**INPUT MATERIAL**
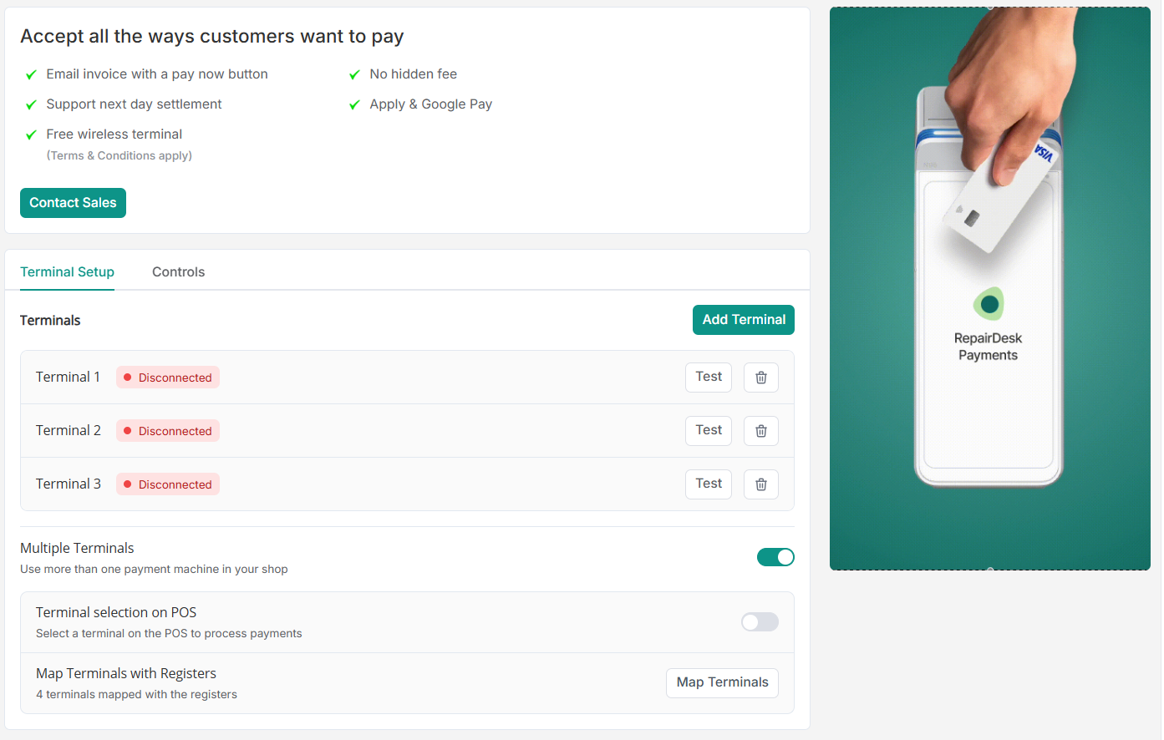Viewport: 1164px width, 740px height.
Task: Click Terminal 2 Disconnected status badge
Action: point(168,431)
...
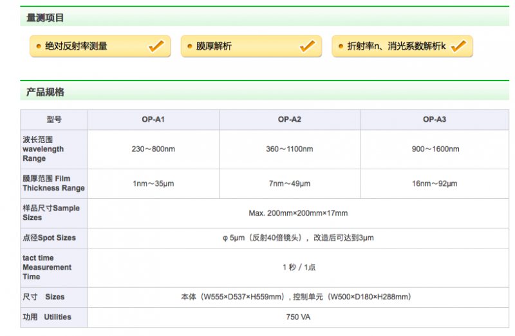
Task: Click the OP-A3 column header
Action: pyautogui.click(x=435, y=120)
---
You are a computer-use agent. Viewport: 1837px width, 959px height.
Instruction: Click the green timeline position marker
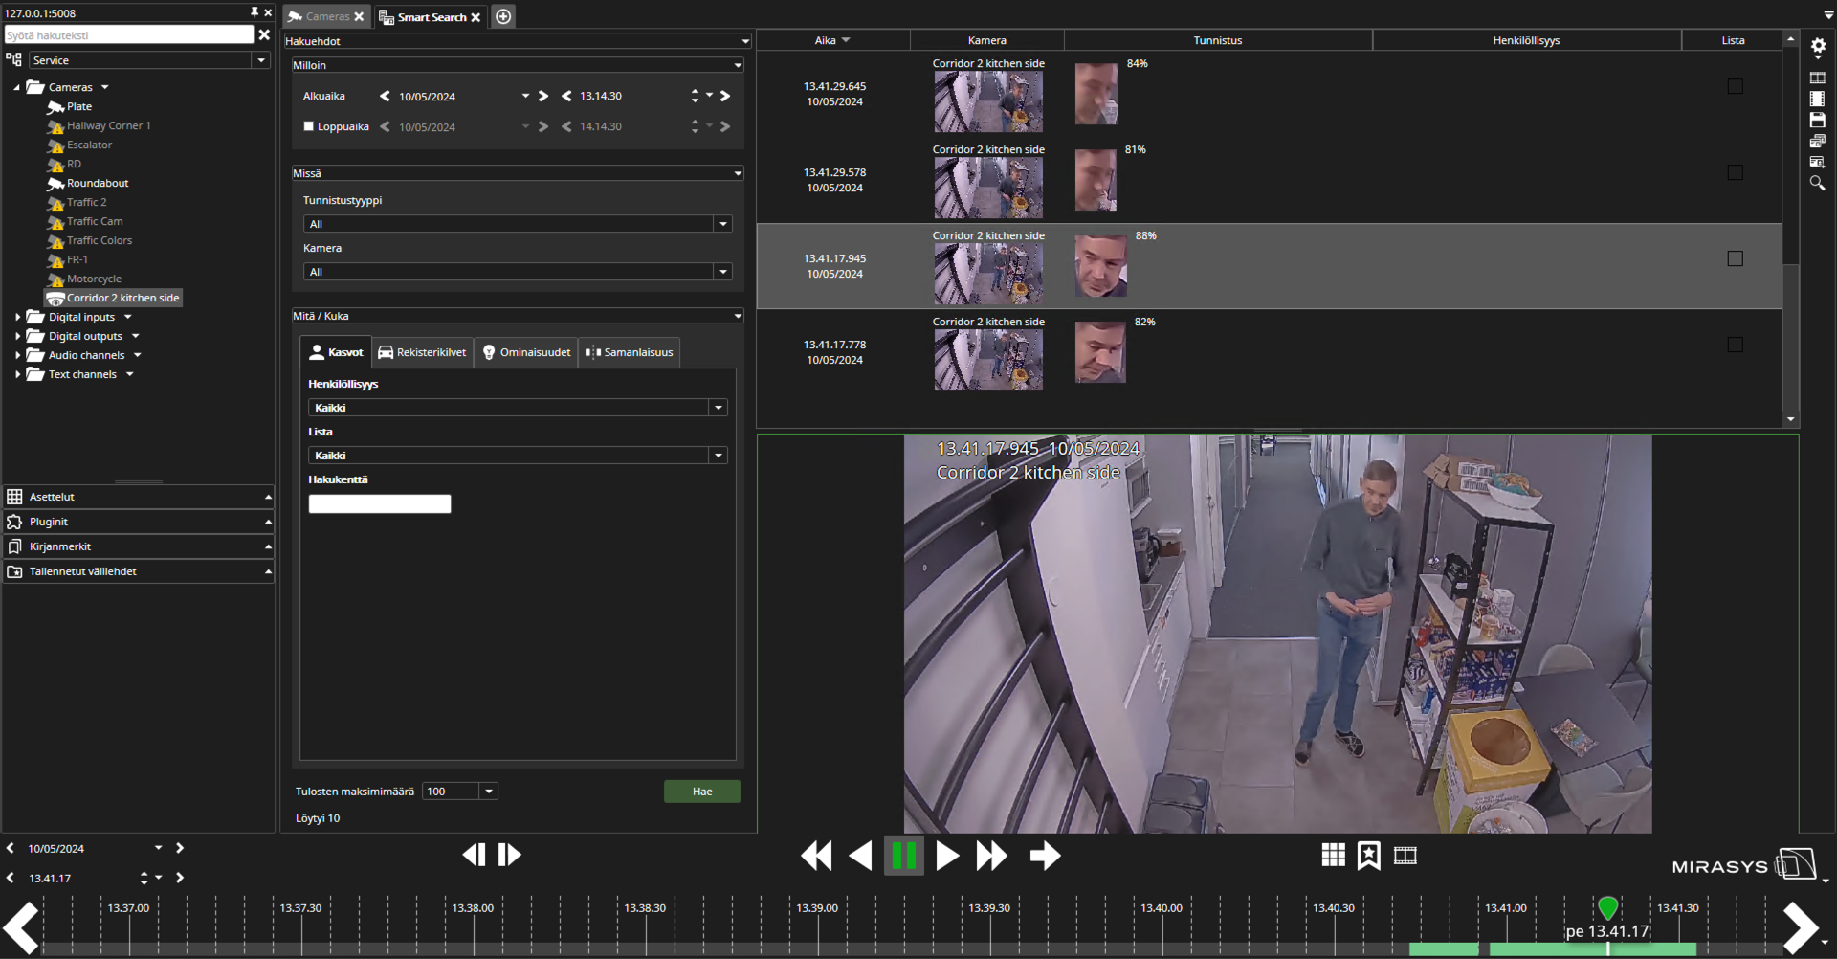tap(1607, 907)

**GIVEN EXERCISE**
Could you lay out everything in the data from the line containing "Viewport: 1164px width, 740px height." down to the line containing "Action: point(168,431)", both lines included, as a JSON list of strings with one string per line? Skip any blank lines and leave the pictures out.

**WORKED SOLUTION**
[
  "Viewport: 1164px width, 740px height.",
  "Task: Click Terminal 2 Disconnected status badge",
  "Action: point(168,431)"
]